Görevler ve alıştırmalar.
1. Neruda ve Bertolucci üzerine yazıdan “Sanatsal başarıları ya” ifadesinden “bize ne söyler?” ifadesine kadar uzanan bölümü, her iki ifade de dahil olmak üzere harfi harfine yazın.
2. Kayıtlarda “screenshot” dizesini içeren her satırı belirleyip olduğu gibi aktarın. Büyük ve küçük harf ayrımı dikkate alınmalıdır.

Verilen metin.
+-------+

Bertolluci, Neruda, eril tahakküm ve 'erkeklik sözleşmesi'

Sanatsal başarıları ya da politik görüşü/tavrı (Neruda ve Bertolucci’nin ‘solculuğu’), o kişileri, birer ‘erkek’ olarak taciz/ tecavüz suçundan muaf tutar mı? Eğer, kendilerine öyle bir muafiyet tanınmışsa (ki öyle) bu bize ne söyler?

Google Haberlere Abone ol

Halûk Sunat 

Zehra Çelenk, birbirini bütünleyen iki güzel yazı yazdı: ‘Neruda, Bertolucci, sanatçı, baba, sevgili, tacizci’ ve ‘Eril tahakküm, büyük sanatçının güçle imtihanı’.(1) İlk yazı, “Kadına şiddete hayır!” yürüyüşünün devlet adına şiddeti üstlenmiş polis tarafından engellenmesinden (kadınların gazlanması ve tartaklanmasından) sonra geldi. Çelenk’in daha ilk adımdaki vurgusu çok isabetliydi; polisin şiddeti, “önü alınamayan bir büyük değişimin uyandırdığı korku”dan kaynaklanıyor olmalıydı. Aleni gülmek bir yana, yüksek sesle uluorta konuşmaları dahi caiz görülmeyen ‘kadın milleti’ bağıra çağıra, düdüklerini öttüre öttüre devlet namına yol kesenlere doğru haykırıyordu: “Kadına şiddete hayır!” Neredeyse, Brechtçi bir aydınlanma ânı yaratırcasına, karşı oldukları eril şiddeti tam da kaynağında devlet/polis marifetiyle görünür kılıyor, teşhirine vesile oluyorlardı. İktidarın riya perdesi yırtılmış, muktedir bile olamayan devletin mütehakkim yüzü sırıtır olmuştu.(2)

+-------+

Alıştırma verileri.
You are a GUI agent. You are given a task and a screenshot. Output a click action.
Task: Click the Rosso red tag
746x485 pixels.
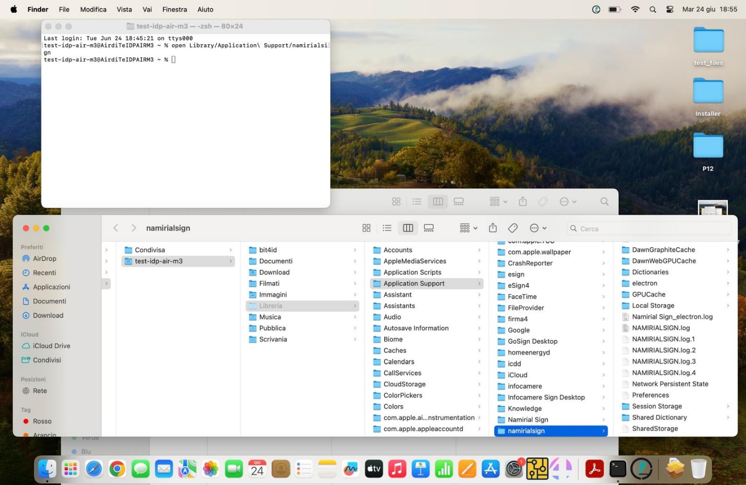click(x=42, y=421)
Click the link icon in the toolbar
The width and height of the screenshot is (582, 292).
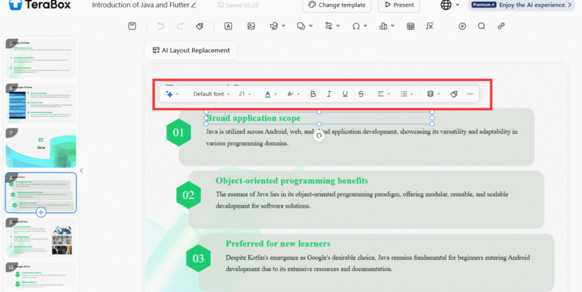tap(501, 26)
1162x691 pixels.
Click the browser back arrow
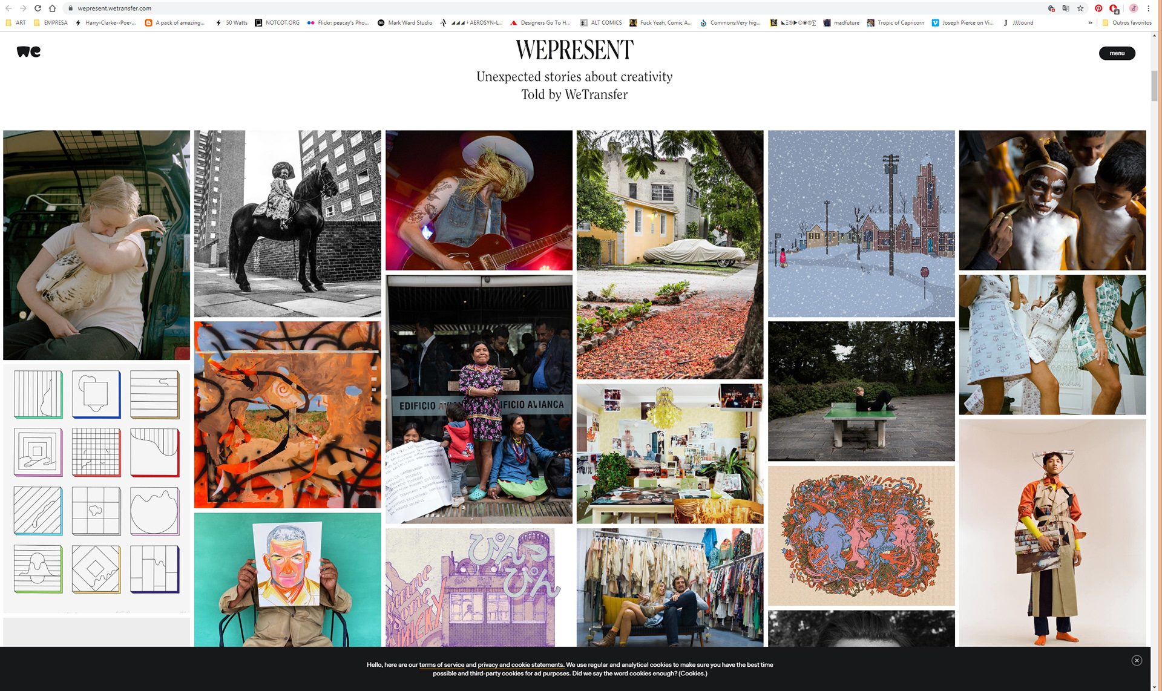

+-------+

Görev çıktıları.
1.
Sanatsal başarıları ya da politik görüşü/tavrı (Neruda ve Bertolucci’nin ‘solculuğu’), o kişileri, birer ‘erkek’ olarak taciz/ tecavüz suçundan muaf tutar mı? Eğer, kendilerine öyle bir muafiyet tanınmışsa (ki öyle) bu bize ne söyler?

2.
You are a GUI agent. You are given a task and a screenshot. Output a click action.
The width and height of the screenshot is (582, 292).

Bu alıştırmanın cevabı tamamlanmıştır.